ITの発展に伴い、同じように急速に世界で取り組まれている動きがあります。それが「ITAD」です。
ITADは、
- IT=Information Technology(情報関連機器)
- A=Asset(資産)
- D=Disposition(廃棄・処分・除却)
の頭文字の略で、古いIT機器をリユース、リサイクルし、環境への影響を軽減する動きです。Google、Amazon、Apple、Meta、Microsoftといった5大IT企業があるアメリカを始め、海外では当たり前のように考えられている動きでもあります。

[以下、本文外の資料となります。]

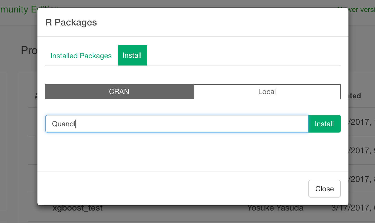Click the topmost /2017 date behind the dialog
375x223 pixels.
(x=360, y=122)
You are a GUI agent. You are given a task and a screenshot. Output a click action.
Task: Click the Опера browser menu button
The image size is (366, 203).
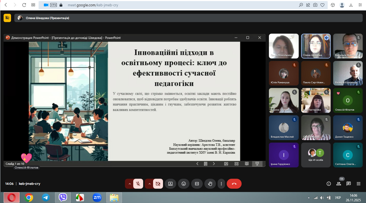tap(11, 197)
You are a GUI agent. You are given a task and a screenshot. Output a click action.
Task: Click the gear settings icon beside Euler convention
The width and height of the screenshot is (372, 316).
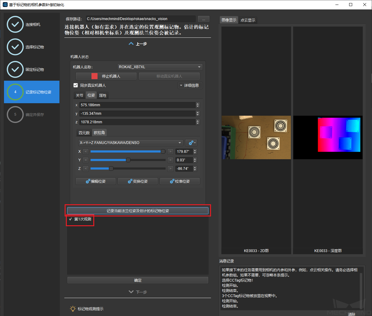[191, 143]
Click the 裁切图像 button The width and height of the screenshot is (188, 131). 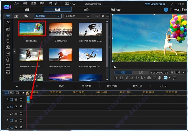87,86
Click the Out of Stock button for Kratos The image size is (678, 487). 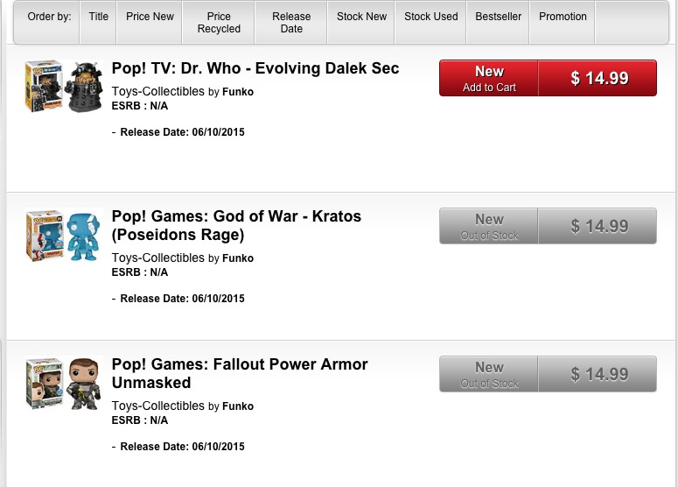(489, 226)
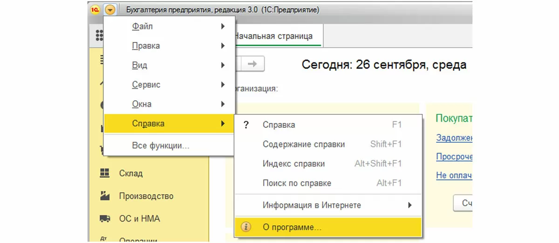The height and width of the screenshot is (243, 559).
Task: Click the Производство label in the sidebar
Action: (x=146, y=196)
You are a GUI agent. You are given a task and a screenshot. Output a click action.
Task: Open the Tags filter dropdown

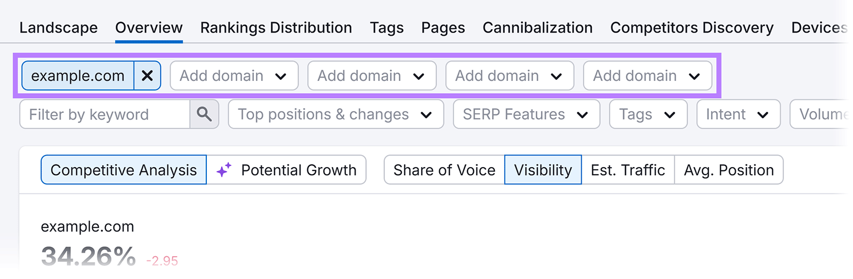(648, 114)
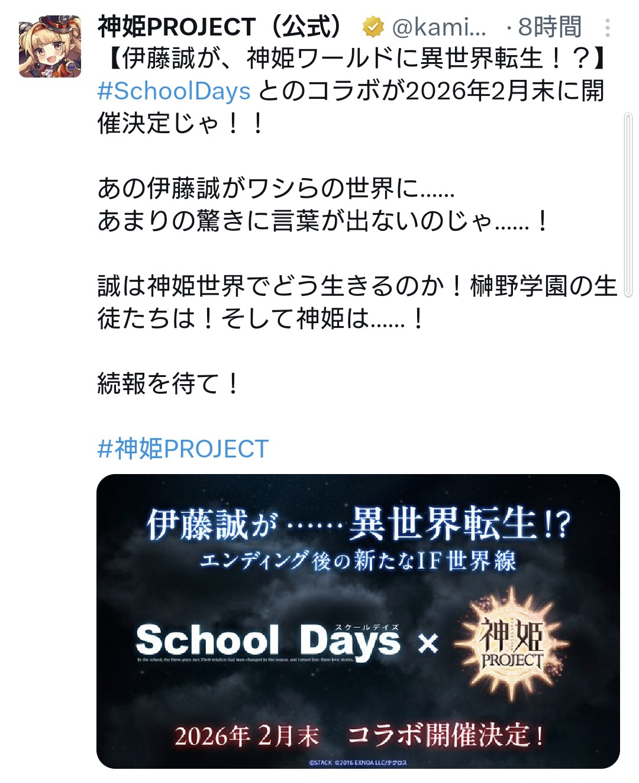
Task: Open the #SchoolDays hashtag
Action: click(x=174, y=91)
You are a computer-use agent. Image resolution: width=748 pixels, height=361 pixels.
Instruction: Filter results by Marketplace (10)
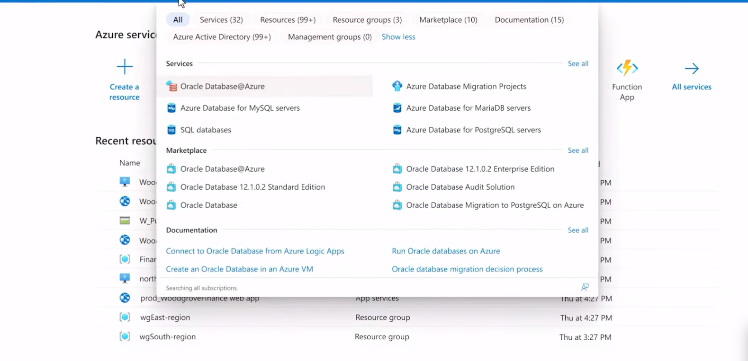pos(448,19)
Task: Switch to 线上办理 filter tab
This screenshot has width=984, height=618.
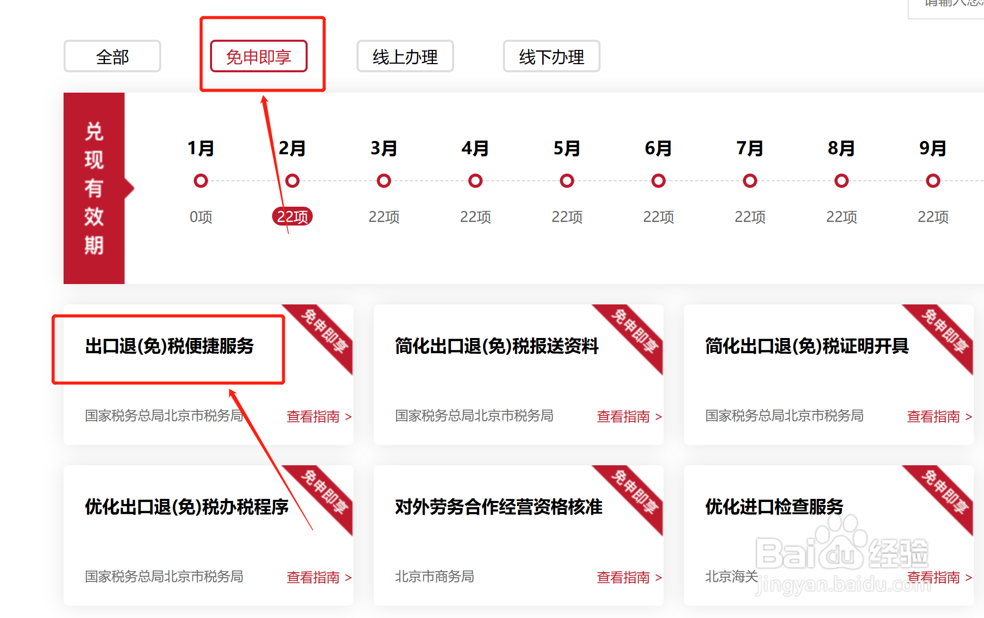Action: point(405,57)
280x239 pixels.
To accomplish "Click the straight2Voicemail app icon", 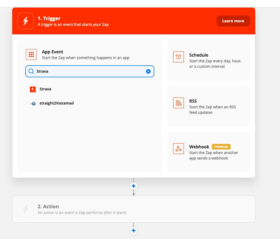I will [x=33, y=103].
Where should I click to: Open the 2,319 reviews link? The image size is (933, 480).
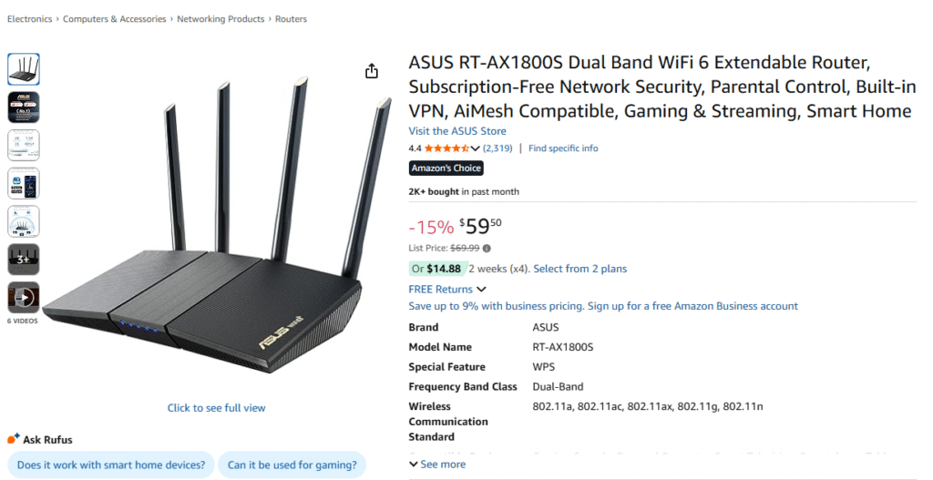(x=497, y=148)
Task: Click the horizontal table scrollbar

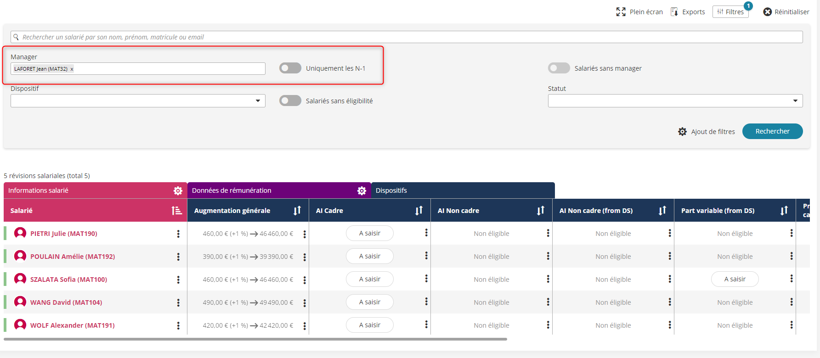Action: point(255,339)
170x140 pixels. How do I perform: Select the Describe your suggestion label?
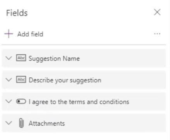65,80
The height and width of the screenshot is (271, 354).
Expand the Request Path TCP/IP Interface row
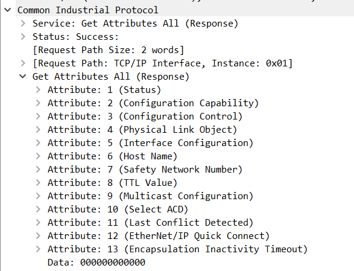pos(23,63)
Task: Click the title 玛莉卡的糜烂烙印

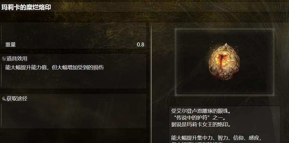Action: coord(26,7)
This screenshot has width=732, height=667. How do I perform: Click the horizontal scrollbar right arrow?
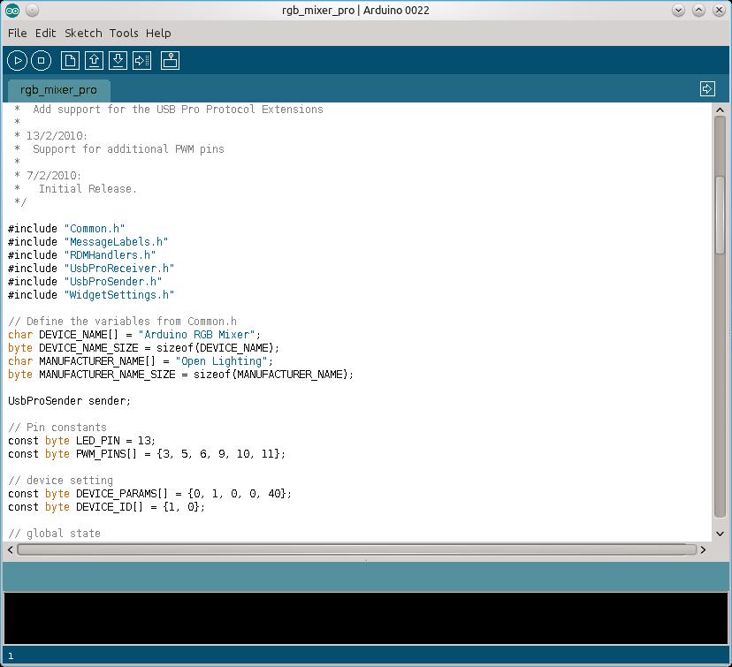(704, 550)
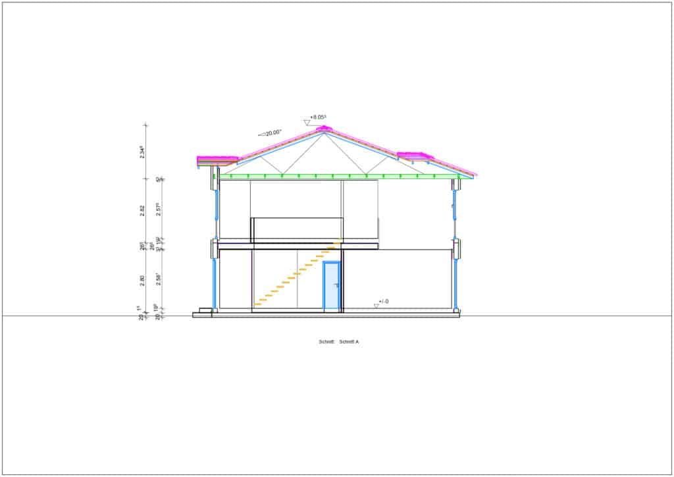This screenshot has width=674, height=477.
Task: Click the right magenta roof dormer element
Action: (x=415, y=155)
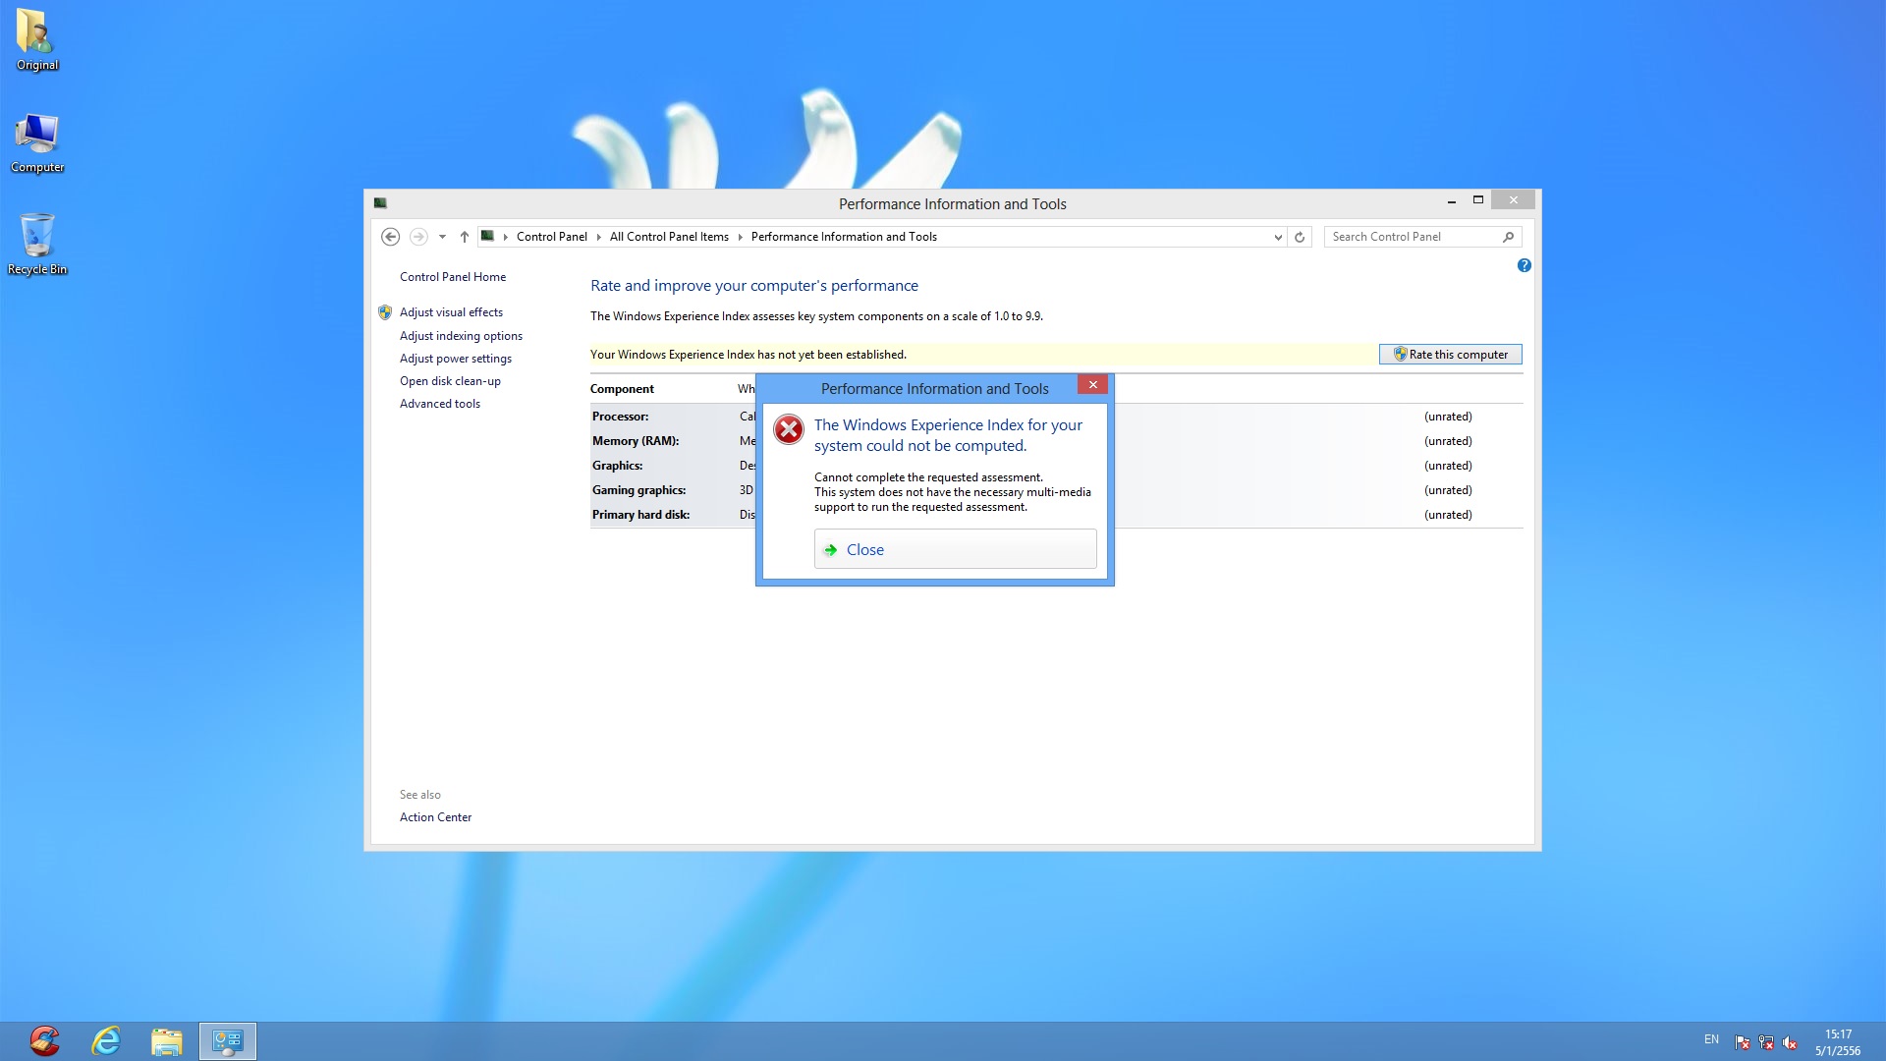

今回は、まだ日本では聞き馴染みのない「ITAD」についてお話ししていきましょう。
ITADとは
ITADとは、古いIT機器のリユースやリサイクルを行うことです。ITの発展に伴い、スマホやパソコン、サーバなどのIT機器の生産数、廃棄量も共に増えています。さらに、この増加しているIT機器を処分する際にはいくつかの問題があり、日本ITAD協会(JITAD)では、より安全・安心をテーマにITAD業界の発展を目指しています。では、どんな問題があるのかを具体的に見ていきましょう。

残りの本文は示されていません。